**Énoncé a:**
Reprenez les enregistrements de la ligne contenant "Task: Click the 305 мм dimension label" à la ligne contenant "pyautogui.click(x=279, y=101)", ces deux lignes comprises. Conservez les consignes telles quelles et décalez de 86 chacune des coordonnées données en réponse.

**Extrait du document:**
Il ne s’ensuit pas, cela va sans dire, que toutes les sociétés doivent recourir aux mêmes méthodes et tactiques pour se libérer. Tout dépend du moment de son histoire que la société est en train de vivre et du rapport de forces dans cette société. Ces deux éléments dictent le type de confrontation qui devra nécessairement précéder la libération. Par exemple, on ne parlera pas dans les mêmes termes de l’éducation libératrice dans une société où les inégalités socio-économiques sautent aux yeux et dans une société industrialisée. Les contradictions d’une société qui vante la démocratie et l’égalité, mais dans laquelle la majorité vit dans la pauvreté à cause d’une minorité violente qui lui fait subir les pires formes d’oppression, sont tout à fait différentes de celles de certaines sociétés industrialisées.

Les données de la situation restreignent nécessairement l’action. On ne pourrait pas aujourd’hui, par exemple, ouvrir des millions d’écoles au Brésil pour préparer la population à une nouvelle société. En revanche, si c’était dans le but de manipuler les Brésiliens et de leur inculquer l’idéologie du groupe dominant, cette initiative serait parfaitement acceptée. Le sort des Brésiliens ne sera guère amélioré lorsqu’ils sauront mieux aménager leur maison ou qu’ils auront une meilleure hygiène.

Dans d’autres cas, il est possible de travailler avec les paysans. Au Costa Rica, par exemple, l’éducateur doit commencer par pénétrer autant que possible la réalité costaricienne et les rapports de force dans ce pays. Comment ce pays se voit-il ? Quelles sont ses données de base ? Quelles sont ses relations avec les puissances du monde ? Une fois que l’on sait cela, on peut discerner ce qu’il serait possible de faire et de voir comment on peut amener les gens à saisir que c’est en comprenant leur situation qu’ils parviendront à maîtriser la réalité. Même en procédant ainsi, il est peu d’endroits où les puissants ne se sentiront pas immédiatement menacés par une telle action. L’éducateur risque non seulement d’être tué, mais aussi d’amener d’autres personnes à la mort.

**Données extraites:**
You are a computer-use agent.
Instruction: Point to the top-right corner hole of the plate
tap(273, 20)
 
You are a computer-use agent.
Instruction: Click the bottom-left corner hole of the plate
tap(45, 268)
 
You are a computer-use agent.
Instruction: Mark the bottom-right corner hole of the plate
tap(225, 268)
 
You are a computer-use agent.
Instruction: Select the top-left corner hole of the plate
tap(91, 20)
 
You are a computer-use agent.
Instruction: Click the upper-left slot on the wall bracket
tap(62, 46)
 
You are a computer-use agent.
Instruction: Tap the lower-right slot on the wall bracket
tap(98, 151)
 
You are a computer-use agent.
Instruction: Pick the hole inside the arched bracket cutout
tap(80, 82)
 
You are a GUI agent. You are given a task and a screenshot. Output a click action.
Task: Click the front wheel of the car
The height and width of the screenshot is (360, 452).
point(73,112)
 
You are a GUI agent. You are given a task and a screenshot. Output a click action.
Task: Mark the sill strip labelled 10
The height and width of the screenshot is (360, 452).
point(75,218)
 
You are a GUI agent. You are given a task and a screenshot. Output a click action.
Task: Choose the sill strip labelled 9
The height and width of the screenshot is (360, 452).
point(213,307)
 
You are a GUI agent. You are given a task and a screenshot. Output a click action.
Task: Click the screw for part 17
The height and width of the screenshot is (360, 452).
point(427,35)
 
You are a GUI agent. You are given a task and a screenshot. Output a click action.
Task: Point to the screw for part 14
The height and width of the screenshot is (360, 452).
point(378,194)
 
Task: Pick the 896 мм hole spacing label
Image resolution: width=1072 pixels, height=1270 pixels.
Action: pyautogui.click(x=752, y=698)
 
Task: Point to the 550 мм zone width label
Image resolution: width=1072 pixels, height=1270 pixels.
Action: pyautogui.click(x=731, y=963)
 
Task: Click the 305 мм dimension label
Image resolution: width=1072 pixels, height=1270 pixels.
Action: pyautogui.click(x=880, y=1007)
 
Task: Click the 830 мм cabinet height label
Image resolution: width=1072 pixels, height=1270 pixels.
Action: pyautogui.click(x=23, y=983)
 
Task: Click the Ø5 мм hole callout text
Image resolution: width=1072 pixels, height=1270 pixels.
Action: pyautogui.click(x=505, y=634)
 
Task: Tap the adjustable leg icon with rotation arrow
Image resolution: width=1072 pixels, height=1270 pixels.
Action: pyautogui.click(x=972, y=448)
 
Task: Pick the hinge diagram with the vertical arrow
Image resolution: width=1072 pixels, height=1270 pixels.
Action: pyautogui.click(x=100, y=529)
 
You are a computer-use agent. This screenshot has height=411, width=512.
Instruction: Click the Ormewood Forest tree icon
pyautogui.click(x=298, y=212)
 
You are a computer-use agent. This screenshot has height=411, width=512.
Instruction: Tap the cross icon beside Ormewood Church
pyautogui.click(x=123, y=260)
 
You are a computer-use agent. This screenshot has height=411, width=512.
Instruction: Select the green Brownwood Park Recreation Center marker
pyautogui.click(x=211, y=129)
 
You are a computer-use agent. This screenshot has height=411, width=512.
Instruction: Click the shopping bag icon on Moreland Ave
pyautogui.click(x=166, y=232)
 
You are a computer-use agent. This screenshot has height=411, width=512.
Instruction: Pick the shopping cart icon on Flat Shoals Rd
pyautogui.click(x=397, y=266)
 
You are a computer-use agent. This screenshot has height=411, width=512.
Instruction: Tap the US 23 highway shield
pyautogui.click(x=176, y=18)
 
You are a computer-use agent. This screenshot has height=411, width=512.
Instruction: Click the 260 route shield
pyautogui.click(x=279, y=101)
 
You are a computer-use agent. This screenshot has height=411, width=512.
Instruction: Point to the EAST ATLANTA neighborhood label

**Énoncé b:**
D'après l'extrait du document, quels deux éléments dictent le type de confrontation qui devra précéder la libération ?

**Solution a:**
Task: Click the 305 мм dimension label
Image resolution: width=1072 pixels, height=1270 pixels.
Action: pyautogui.click(x=966, y=1093)
 
Task: Click the 830 мм cabinet height label
Image resolution: width=1072 pixels, height=1270 pixels.
Action: pyautogui.click(x=109, y=1069)
 
Task: Click the Ø5 мм hole callout text
Image resolution: width=1072 pixels, height=1270 pixels.
Action: pyautogui.click(x=591, y=720)
 
Task: Tap the adjustable leg icon with rotation arrow
Image resolution: width=1072 pixels, height=1270 pixels.
Action: pyautogui.click(x=1058, y=534)
 
Task: Pick the hinge diagram with the vertical arrow
Image resolution: width=1072 pixels, height=1270 pixels.
Action: pyautogui.click(x=186, y=615)
 
You are a computer-use agent. This screenshot has height=411, width=512.
Instruction: Click the Ormewood Forest tree icon
pyautogui.click(x=384, y=298)
 
You are a computer-use agent. This screenshot has height=411, width=512.
Instruction: Tap the cross icon beside Ormewood Church
pyautogui.click(x=209, y=346)
 
You are a computer-use agent. This screenshot has height=411, width=512.
Instruction: Select the green Brownwood Park Recreation Center marker
pyautogui.click(x=297, y=215)
 
You are a computer-use agent. This screenshot has height=411, width=512.
Instruction: Click the shopping bag icon on Moreland Ave
pyautogui.click(x=252, y=318)
 
You are a computer-use agent. This screenshot has height=411, width=512.
Instruction: Pick the shopping cart icon on Flat Shoals Rd
pyautogui.click(x=483, y=352)
 
You are a computer-use agent. This screenshot has height=411, width=512.
Instruction: Tap the US 23 highway shield
pyautogui.click(x=262, y=104)
 
You are a computer-use agent. This screenshot has height=411, width=512.
Instruction: Click the 260 route shield
pyautogui.click(x=365, y=187)

**Solution b:**
Le moment de son histoire que la société est en train de vivre et le rapport de forces dans cette société.